There is absolutely no way I could capture the history of boiled peanuts as well as this Serious Eats article:
https://www.seriouseats.com/history-southern-boiled-peanuts
Nor could I explain how to cook them as well as this Southern Living article:
https://www.southernliving.com/recipes/classic-boiled-peanuts
My own history with boiled peanuts in Alabama, I know that really infusing them with salt is crucial to the experience. As we talked about in Box 1, salt your soaking water, then salt the cooking water too for any bean, like these, that need a pre-soak and long cooking time.
Boiled peanuts, like slimy okra, elicit strong reactions. As the article mentions, roasted peanuts makes you think of nuts, but boiled peanuts is much more akin to edamame (boiled fresh soy beans, also mentioned in this Bean Letter) or garbanzo beans from a can. Please let me know what you think?
Or of course you can roast them 😊
Peanuts, Cacahuates Japones – Japanese Peanuts
I try to capture the breadth of each type of bean we review in this project. It is harder to think of a presentation of peanuts that is more opposite boiled peanuts than these cracker peanuts. Invented in Mexico by a Japanese immigrant, these are basically a sweetcracker wrapped around a peanut, yum.

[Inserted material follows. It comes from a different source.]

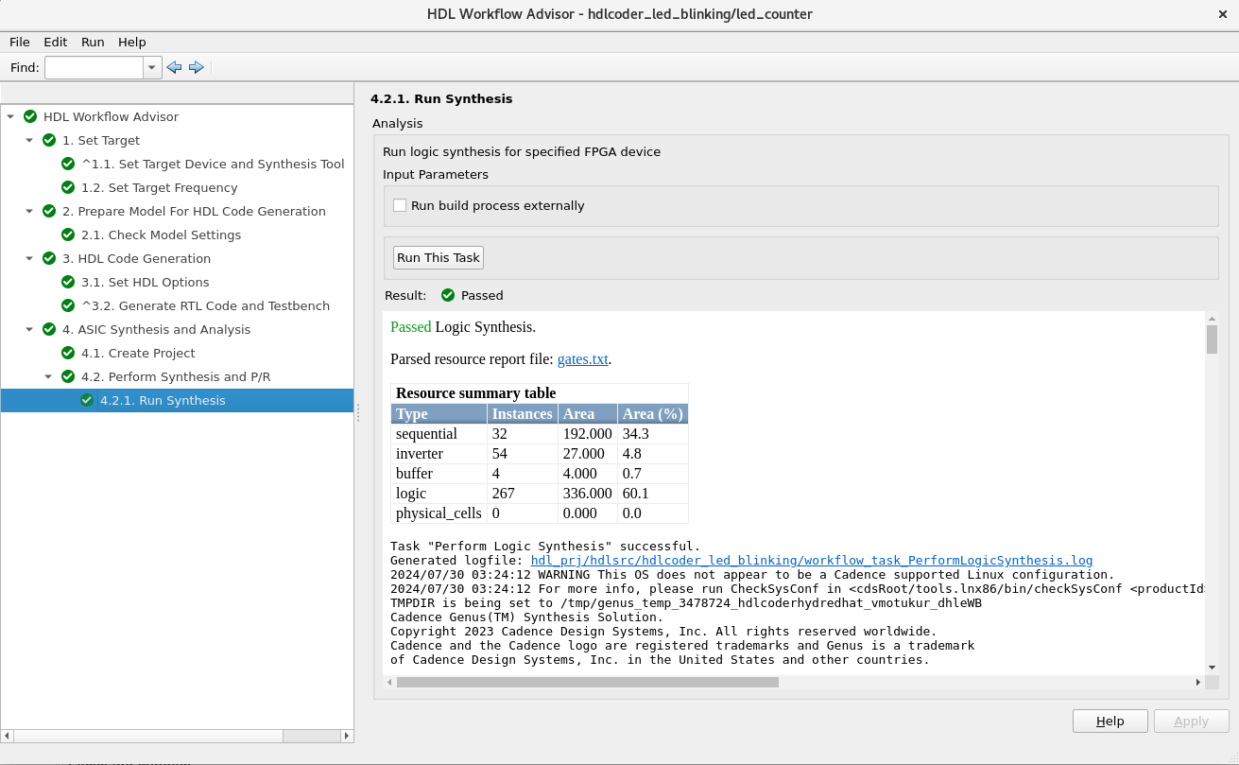Collapse the 1. Set Target tree node
Viewport: 1239px width, 765px height.
coord(29,140)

They come in a variety of flavors but I have chosen the most common default flavor. These have a synergy with the soybeans since soy sauce is used in them!
I’m considering doing a Summer Bean Box with these that would have a mix of flavors. There are many versions, from seaweed to halva coated cracker peanuts.
Other forms of peanuts are the candied peanuts I send in the Sweet Bean Box, peanut oil, or the wonderful food: Peanut Butter. Maybe some day I’ll be set up to send you the fanciest peanut butter possible, but until then I think the range we’ve got here does a good job showing the breadth of this bean.
Bambara – Ground nut
One reason that Peanuts were so quickly adopted by west Africans when they were introduced from South America is that west Africans were already familiar with a bean family plant that had cleistogamous flowers that formed their bean pod below ground, geocarpy: Bambara groundnut, Vigna subterranea. Vigna is the genus that has black eyed peas, adzuki beans, mung beans, yard beans, etc. The genus will be featured in Bean Box 6.
As the Serious Eats article suggests, since peanuts were brought to The South by enslaved Africans, then the method of boiling them to make soup, which is still done in African to this day, in part originated in the soups made from Groundnut.
I personally love African Peanut soup and if you don’t want to use the raw peanuts to make boiled peanuts nor roasted peanuts, then this is another great way to Say Yes to Beans and explore. The variety of the use of peanuts expands from there in dishes from all over the world. Possibly the most eaten by humans bean family plant.